Si è tenuta ieri davanti al Tribunale del riesame di Catanzaro l’udienza fissata per decidere sulla fondatezza del “secondo” sequestro preventivo disposto sui beni dell’avvocato Elio Raffaele Bruno.
In particolare, dopo l’adozione della prima ordinanza cautelare, personale e reale, da parte del Gip, il Tribunale della Libertà aveva annullato sia la misura coercitiva per carenza di gravità indiziaria, sia la misura ablativa per mancanza di motivazione sul requisito del cosiddetto periculum in mora. Tenuto conto del vizio formale che aveva determinato l’annullamento del sequestro preventivo, la Procura reiterava la richiesta chiedendo al Gip di disporre una nuova misura ablativa, integrando la motivazione sul requisito ritenuto mancante dal Collegio.
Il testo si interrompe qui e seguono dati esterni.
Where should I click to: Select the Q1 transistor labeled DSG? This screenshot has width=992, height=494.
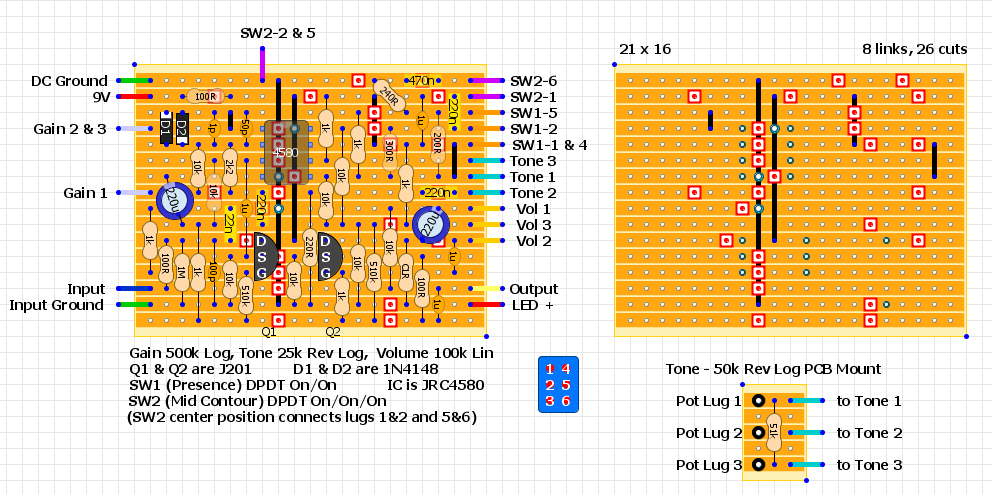(262, 257)
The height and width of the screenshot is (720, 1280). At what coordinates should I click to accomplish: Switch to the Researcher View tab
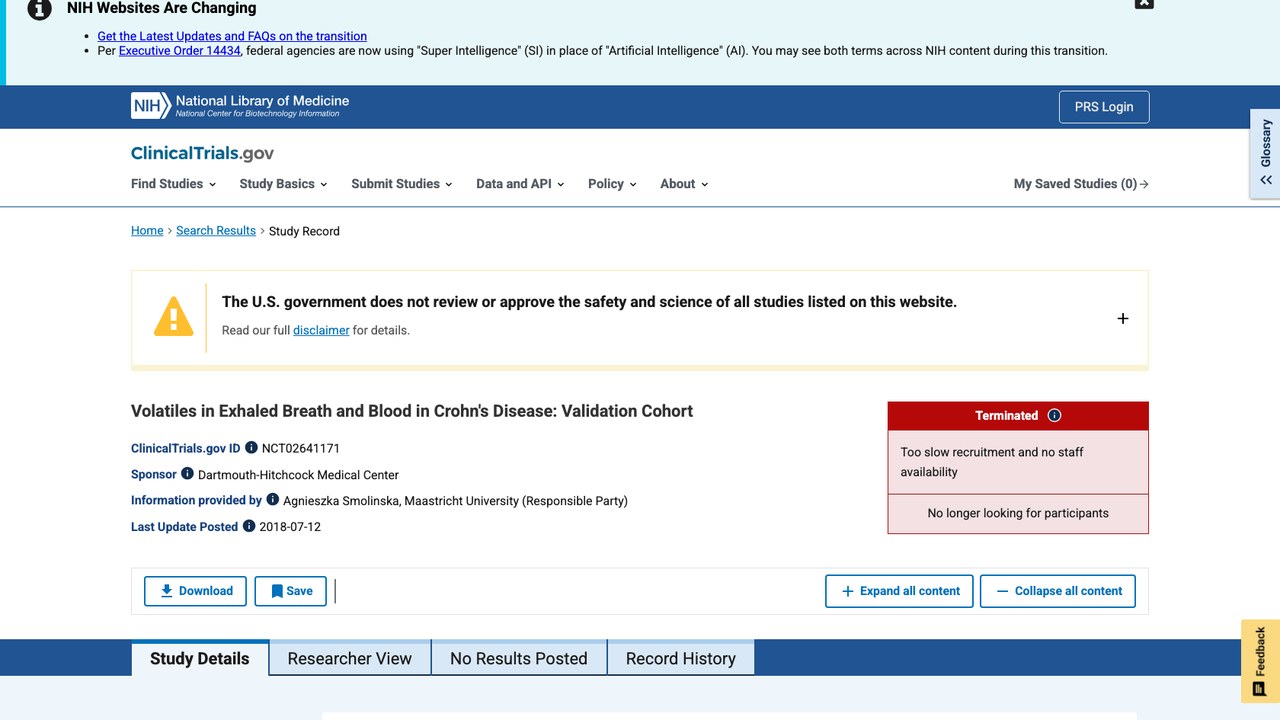(350, 658)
Il Gip di Catanzaro, in accoglimento della mozione cautelare, in data 8.11.2022, aveva disposto un “nuovo” sequestro preventivo nei confronti del predetto legale, fino alla concorrenza di 1 milione e 200 mila euro.
Avverso il predetto provvedimento hanno proposto riesame i difensori del professionista, gli avvocati Luigi Falcone e Francesco Iacopino, chiedendone l’annullamento per infondatezza dell’ipotesi di accusa, risultando la stessa sprovvista di elementi di fatto concreti e persuasivi idonei a ricondurre la condotta del professionista nel paradigma associativo oggetto di contestazione provvisoria.
In particolare, gli avvocati Falcone e Iacopino hanno evidenziato come già in sede di primo scrutinio della vicenda, il Tribunale, condividendo l’impianto difensivo, non aveva mancato di rilevare, per un verso, che alcuni elementi dovevano ritenersi “neutri”, per altro verso, che non sono “emersi fattori specifici da cui si possa desumere che il Bruno fosse consapevole del disegno criminoso” e, pertanto, “in questa vicenda, il perno attorno a cui dovrebbe ruotare la condotta contestata […] resta sempre sullo sfondo quale mero sospetto”, col corollario che “a fronte di tale quadro fattuale, qualsiasi tipo di ragionamento inferenziale sarebbe fondato su premesse incerte e contraddittorie, e, per l’effetto, non potrebbe condurre a conclusioni idonee a integrare lo standard probatorio richiesto in questa fase per la conferma di una misura cautelare”. Elementi neutri e meri sospetti, dunque, sui quali – hanno concluso i difensori – il nostro sistema non consente di edificare alcuna misura cautelare, ivi compreso il sequestro dei beni.
Questa mattina, all’esito della camera di consiglio, a scioglimento della riserva assunta all’udienza di ieri il Tribunale ha accolto la tesi difensiva, annullando anche il “secondo” sequestro e disponendo la restituzione dei beni all’avente diritto.